Quando o custo vira investimento

Por que o status do estoque regulador de resinas está mudando na indústria transformadora
Fernando Esteves

Mudanças climáticas, insuficiência doméstica e externa de determinadas matérias-primas e o gargalo no frete marítimo internacional instauraram um ambiente de incertezas para os transformadores de plástico no Brasil. Em suma, desde meados de 2020 não temos garantias de fornecimento continuo de resinas e a escassez e encarecimento de containers e cargueiros fez com que distribuidores e petroquímicas escolhessem a quem suprir. Nesse quadro de sufoco, grandes transformadores não têm sentido um colapso no abastecimento tão contundente quanto os menores e médios. Afinal, apesar da escalada dos preços das resinas bombeada pelo câmbio e barril de petróleo, contratos globais de fornecimento salvaram muitas empresas maiores daqui da paralisação total.

Com o tempo fechado até segunda ordem, diversas práticas de gestão acabaram deletadas no setor transformador. Por exemplo, há mais de um ano o termo just in time deixou de ser aplicado ao fornecimento de resinas. Estamos vivendo um momento em que precisamos estudar uma possível demanda relativa mensal e considerar o dispêndio de matéria-prima como investimento e não mais como custo. Ou seja, havendo material na praça, tratemos de comprar e estocar internamente para não sofrer com as diferenças de valores.
Por culpa dessa instabilidade, reitero que a única saída para os transformadores é manter um estoque preventivo para coexistir com o ziguezague da oferta e consequentes oscilações nos salgados preços das resinas. Minha empresa, a transformadora de peças técnicas Injequaly, hoje compra direto de petroquímicas que trazem materiais do exterior e com quem nossa controladora Viking Plastics cultiva relacionamento mundial. Desse modo, ficamos cientes da frequência de embarque e recebimento e, portanto, temos como programar a estocagem da resina na planta sede na Grande São Paulo e, a partir do ano que vem, nas filiais que partirão em Santa Catarina e no interior paulista.

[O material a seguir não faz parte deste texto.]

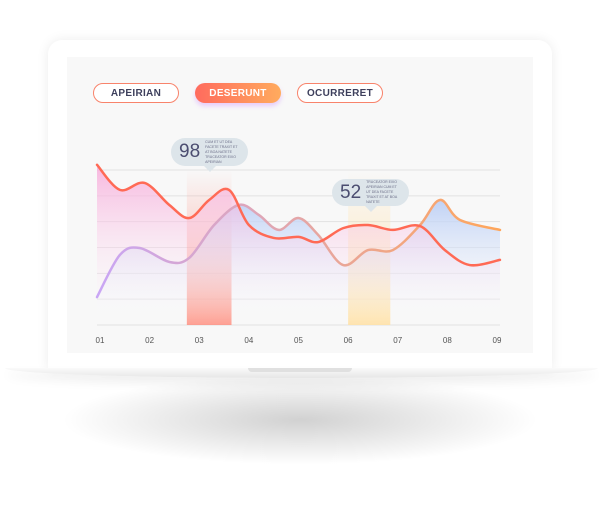  What do you see at coordinates (298, 340) in the screenshot?
I see `x-tick-label: 05` at bounding box center [298, 340].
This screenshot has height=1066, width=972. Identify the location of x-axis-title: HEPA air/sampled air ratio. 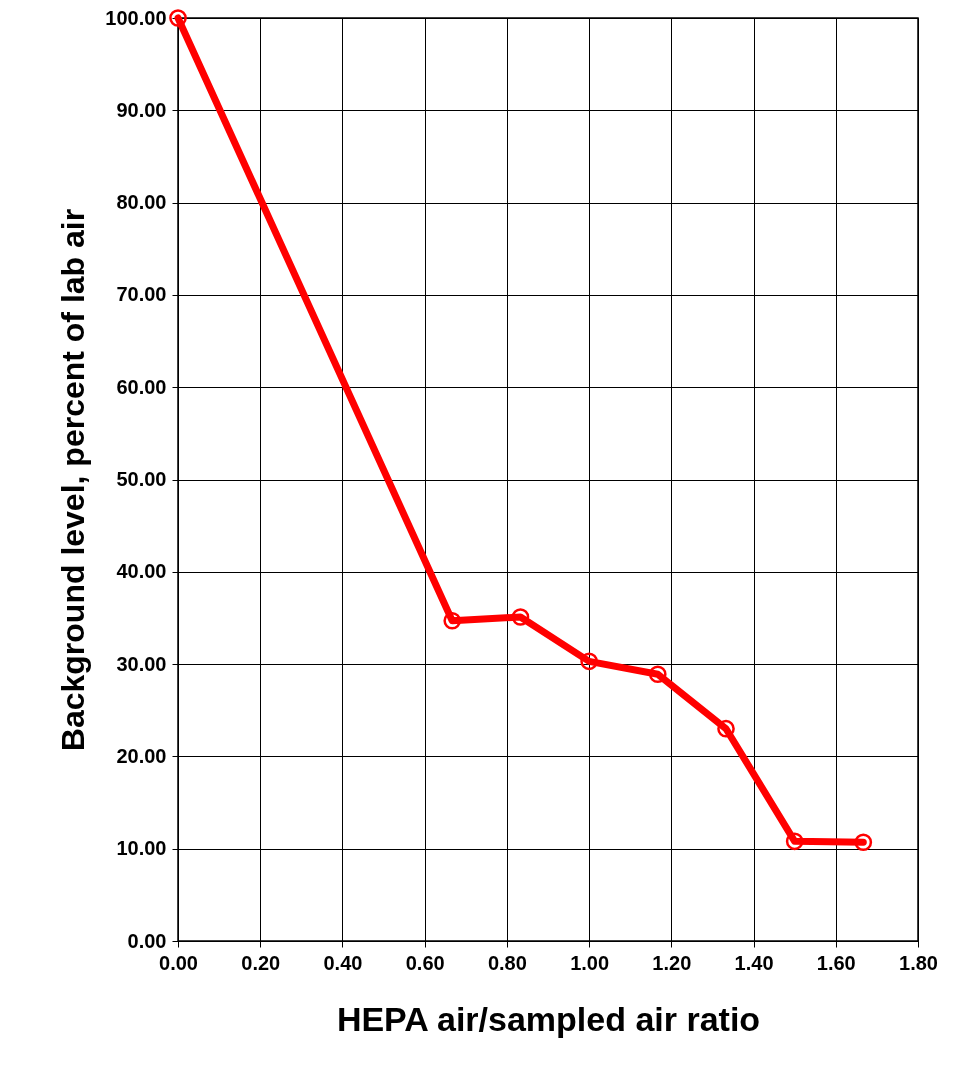
(548, 1018).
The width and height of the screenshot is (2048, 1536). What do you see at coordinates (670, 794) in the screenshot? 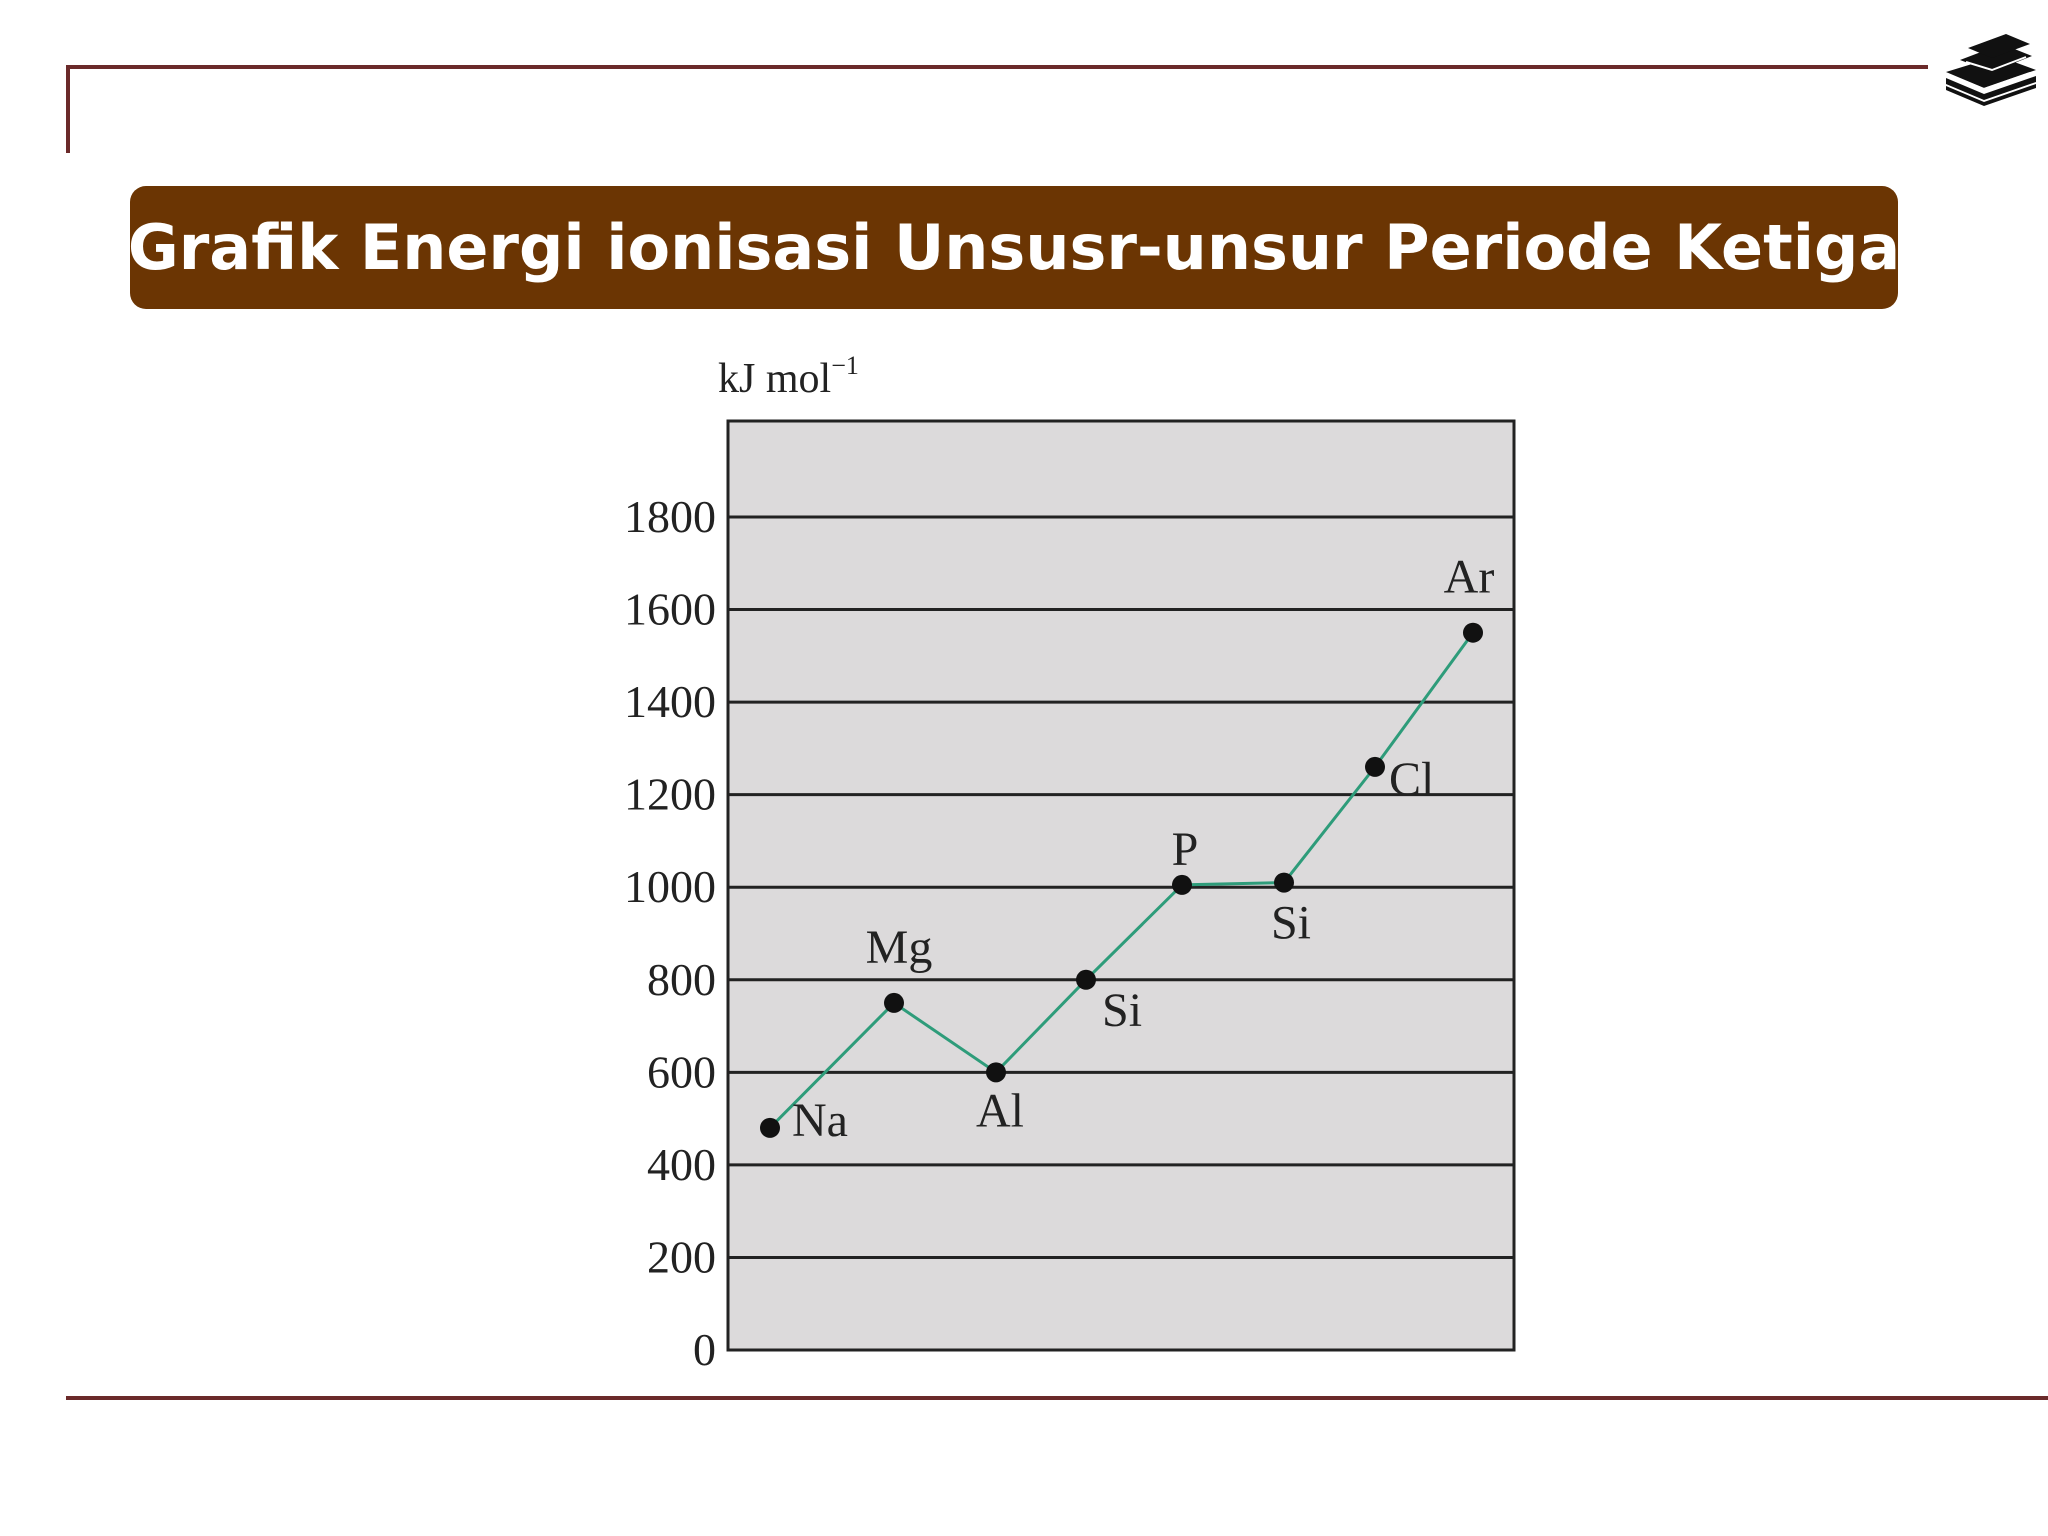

O avanço da vacinação tende a tornar a pandemia uma página virada, mas sobram projeções de que os danos climáticos caminham para se tornar mais previsíveis e severos, caso da temporada de furacões afetando petroquímicas nos EUA, ou então, de estiagens castigando o Brasil com crises hídrica e elétrica. Uma vez amarradas as pontas desse novo normal, não sobram muitas escolhas para o transformador que precisa honrar um contrato de fornecimento ou periga ser multado por não entregar o prometido. Ou seja, o investimento em estoque em casa é inescapável nessas circunstâncias. O progresso da vacinação não alivia a barra a curto prazo e, provavelmente, teremos no próximo ano um período pior não em termos de abastecimento de matéria-prima, mas de queda no consumo de produtos transformados.

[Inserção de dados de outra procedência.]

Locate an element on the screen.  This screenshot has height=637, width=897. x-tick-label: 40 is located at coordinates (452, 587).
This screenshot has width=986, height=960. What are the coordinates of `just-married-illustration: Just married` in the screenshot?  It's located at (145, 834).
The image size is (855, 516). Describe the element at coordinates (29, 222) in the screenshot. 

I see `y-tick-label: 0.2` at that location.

Nesse contexto grávido de incertezas e sem alterações previstas por ora, o custo de estoque passou de elemento do cálculo de formatação do preço do artefato de plástico para a condição de investimento chave para o transformador cumprir seus contratos de atendimento. Para melhor digerir esse enrosco aqui na minha empresa, estamos passando aos fornecedores uma estimativa de demanda trimestral, sem vínculo com data de entrega. Desse modo, eles conseguem nos entregar conforme sua disponibilidade e, da nossa parte, vamos armazenando as resinas durante o trimestre em questão. É uma alternativa que requer capital e área de armazenagem para acertar o passo com a nova música. Nesse jogo duro, porém, cada um recorre às armas que tem.

Fernando Esteves é diretor de desenvolvimento da Injequaly.